“I don’t believe I’m exaggerating when I say that this could prove to be one of the smartest estate planning moves one will ever make.”

The economy is starting to show some life in a number of sectors but, unfortunately for many, the housing market is not one of them. The good news for the crafty estate planner is that the poor housing market coupled with the tax laws that went into effect with last December’s compromise offer a rather unique opportunity, one that may very well rate amongst the smartest estate planning moves one will ever make, according to Forbes columnist Rob Clarfeld.

Now might be time to give away the house.

The poor housing market remains perhaps the largest unhealed wound of the Great Recession. If you are trying to sell a home right now you are likely a bit frustrated. Homes are not moving quickly, and many sellers are forced to take a relative loss just to move their property. But, if you were considering making a gift of your home, the situation is entirely more cheerful. Depressed prices mean that you won’t have to work to reduce your home’s taxable value, and the gift you make of it will take a much smaller chunk of your lifetime gift tax exemption. This is a serious boon to high net-worth individuals looking to give away property of considerable value.

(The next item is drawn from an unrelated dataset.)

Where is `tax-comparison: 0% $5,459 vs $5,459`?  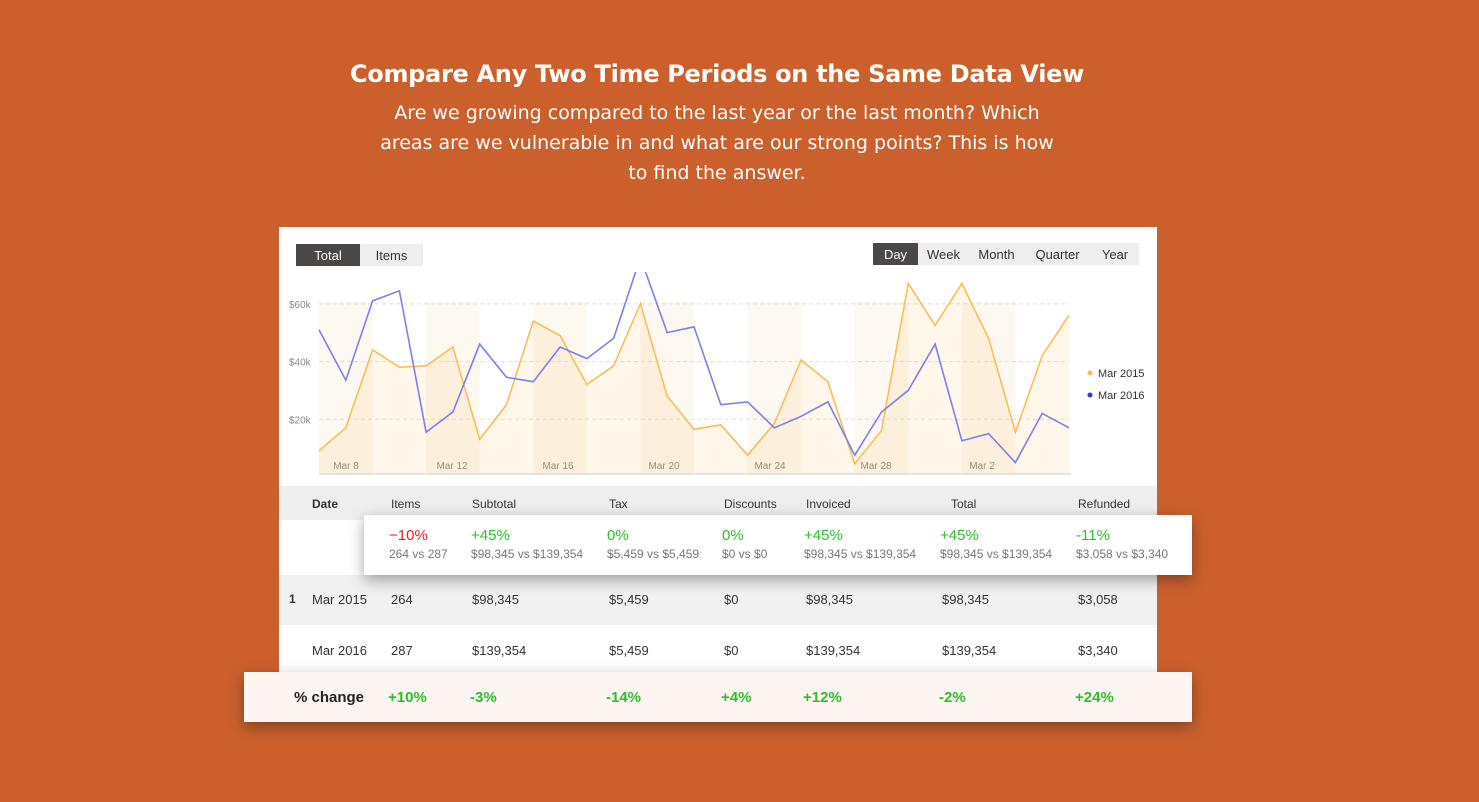
tax-comparison: 0% $5,459 vs $5,459 is located at coordinates (653, 544). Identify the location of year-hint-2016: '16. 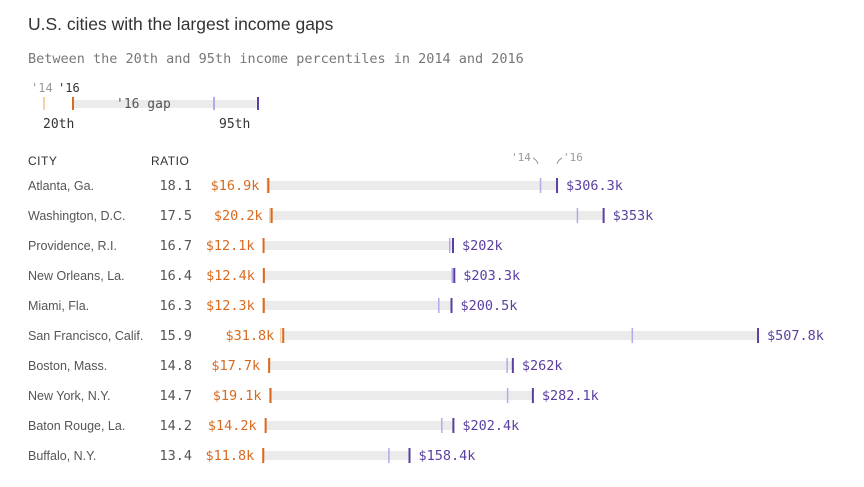
(573, 158).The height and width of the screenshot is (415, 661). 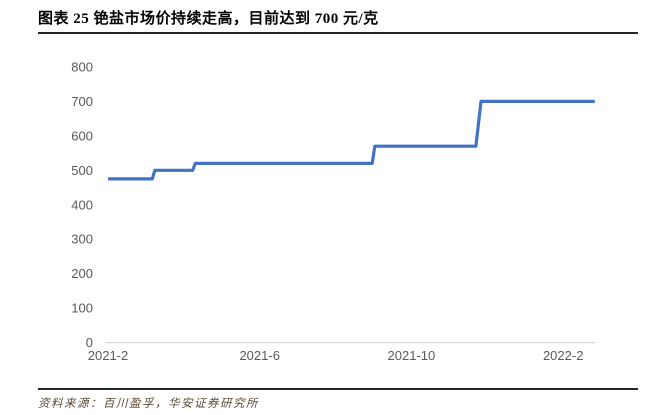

But wait, there’s more. The tax compromise signed in with the budget deal last December also extends the lifetime gift allowance from $1 million up to a generous $5 million. So, right now, there is an 18-month window of opportunity for you to make a tax-advantaged gift.

Previously, when one wanted to give away real estate the strategy of choice might have been a Qualified Personal Residence Trust (QPRT) because it allowed for considerable discounts given certain risks through a gradual transfer, but with this perfect storm of depressed real estate prices and a generous gift tax exemption – an outright gift in trust may make more sense. Further, if you want to retain post-gift use of the real estate, you may want to consider transferring the home to an Intentionally Defective Grantor Trust (IDGT), with a structured plan that allows you to remove the asset (in this case your home) from your estate for estate and gift tax purposes, but not for income tax purposes. . Of course, carefully crafting the trust provisions, including dispositive and potential generation skipping provisions, is of utmost importance.

Again, this window of opportunity could close at any time, so if this is an estate planning strategy you might consider, you are well-advised to discuss your situation with professional counsel sooner rather than later.

Reference: Forbes (June 22, 2011) “Your Smartest Estate Planning Move Ever: Give Away Your House—Now!